Here's an excerpt;
"Maria Gunnoe raises her children in a small town in the Appalachian Mountains of West Virginia. Her grandfather toiled for 32 years in the coal mines to buy the property where she lives. She helped build the house that her son and daughter now call home.
Five years ago, a flood unlike anything her ancestors experienced nearly wiped Gunnoe's home off the map. A spring rain turned the docile Big Branch Creek that transects her yard into a barrage of black water. The flood ripped Gunnoe's Rottweiler from his collar and carried him downstream. Her family stayed indoors, praying the house would withstand the current.
"There is nothing more intimidating than a 60-foot-wide, 20-foot-tall wall of water coming at you," said Gunnoe, whose property has flooded seven times in the past nine years. She blames the 486 hectare (1,200-acre) mountaintop removal mine that has been leveling the ridge above her home.
Gunnoe, who was honored last month with the 2009 Goldman Environment Prize for North America, has become one of the most fearless opponents of mountaintop removal in her state. Her campaign against the powerful coal industry has helped attract international attention to the damaging mining practice. ... "The people of Appalachia are being sacrificed for energy in this country," said Gunnoe, a grassroots organizer with the Ohio Valley Environmental Coalition (OVEC). "The work I do with fighting mountaintop removal coal mining was inspired because I am a mother. I do not and will never support any aspect of the coal industry, simply because I've seen it kill people I care about."...

----------

**CHALLENGE A**.
In the excerpt about Maria Gunnoe, how many years did her grandfather work in the coal mines?
**CHALLENGE B**.
Write out the passage of the Maria Gunnoe excerpt between "Five years ago, a" and "above her home.", inclusive.
**CHALLENGE C**.
Extend the excerpt about Maria Gunnoe past its last sentence.

(Screen-element location records)
----------

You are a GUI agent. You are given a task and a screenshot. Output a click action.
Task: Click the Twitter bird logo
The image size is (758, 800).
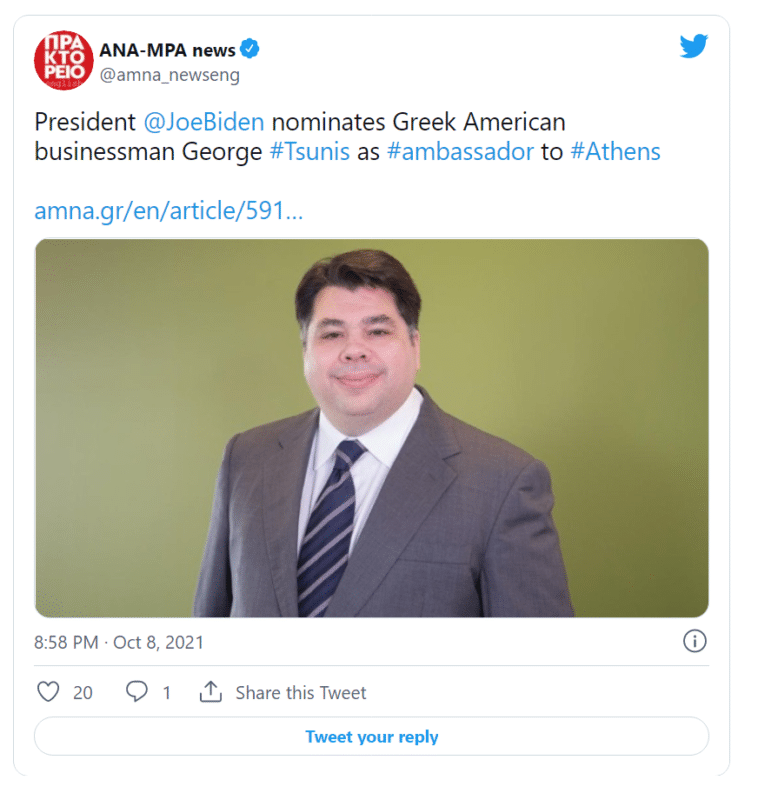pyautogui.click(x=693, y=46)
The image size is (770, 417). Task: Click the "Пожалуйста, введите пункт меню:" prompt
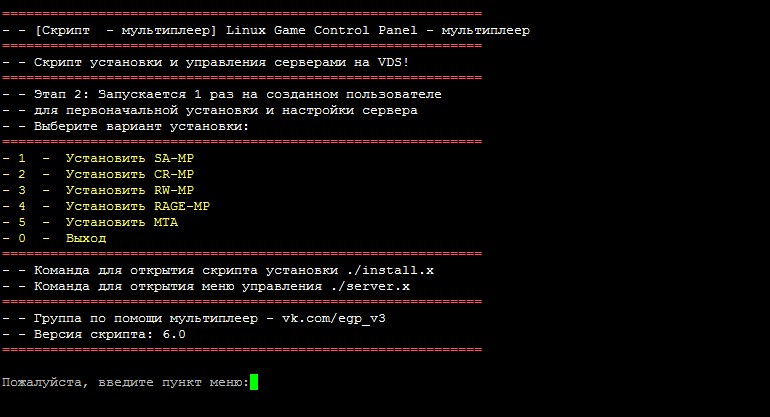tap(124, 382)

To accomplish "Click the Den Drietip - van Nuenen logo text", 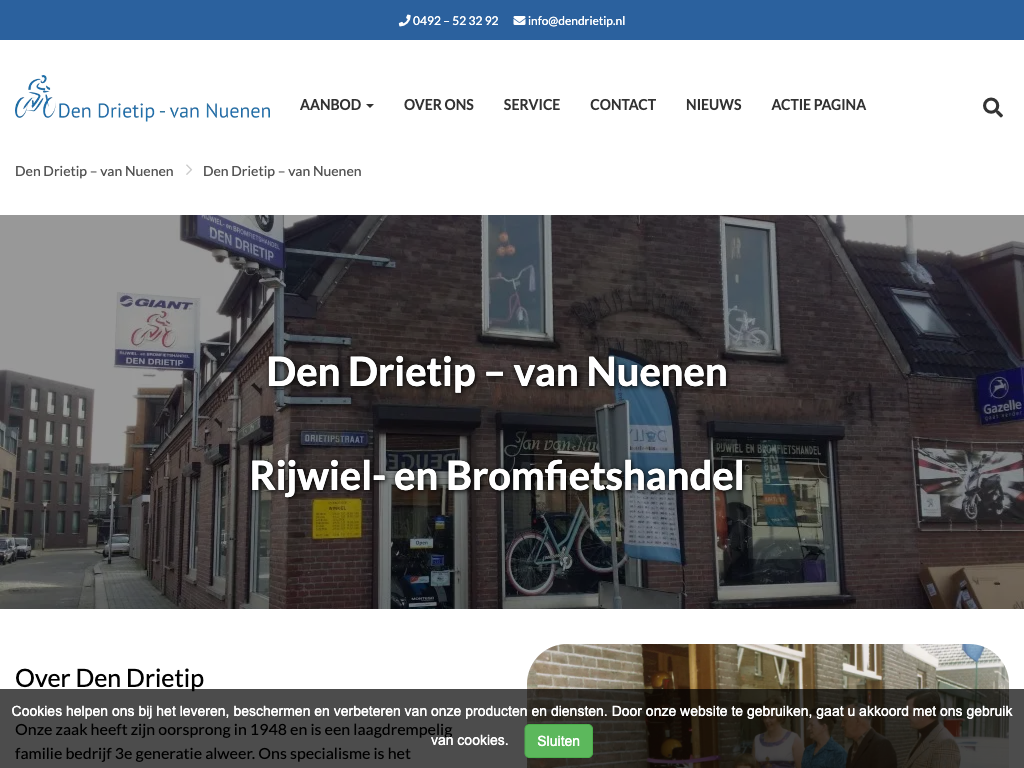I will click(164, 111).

----------

**TASK OUTPUT A**.
32 years

**TASK OUTPUT B**.
Five years ago, a flood unlike anything her ancestors experienced nearly wiped Gunnoe's home off the map. A spring rain turned the docile Big Branch Creek that transects her yard into a barrage of black water. The flood ripped Gunnoe's Rottweiler from his collar and carried him downstream. Her family stayed indoors, praying the house would withstand the current.
"There is nothing more intimidating than a 60-foot-wide, 20-foot-tall wall of water coming at you," said Gunnoe, whose property has flooded seven times in the past nine years. She blames the 486 hectare (1,200-acre) mountaintop removal mine that has been leveling the ridge above her home.

**TASK OUTPUT C**.
OVEC sued the Army Corps of Engineers in 2007 to stop any new mining at a mountaintop removal site near Gunnoe's home town of Bob White. Days before the hearing, Gunnoe gathered 20 local residents who were scheduled to join her in testifying against the mine site. But more than 60 coal miners also showed up at the community hall to harass the protestors to stay silent.
The day of the testimony, more than 100 people packed the courtroom, with a divided gallery split between miners and
environmentalists. Among the community witnesses, Gunnoe was the only resident willing to challenge the industry directly.
Her testimony helped sway U.S. District Judge Robert C. Chambers to rule in the coalition's favor. "Money can be earned, lost, and earned again," Chambers wrote. "But a valley once filled is gone forever."
The mining company involved in the lawsuit released a notice stating that the ruling could result in job losses for at least 39 miners at the site and another 180 at a related underground mine. Soon, Gunnoe found her face across her community on "wanted" posters labeled "Job Hater." A neighborhood store started collecting signatures for a petition against Gunnoe. Her daughter's dog was shot dead.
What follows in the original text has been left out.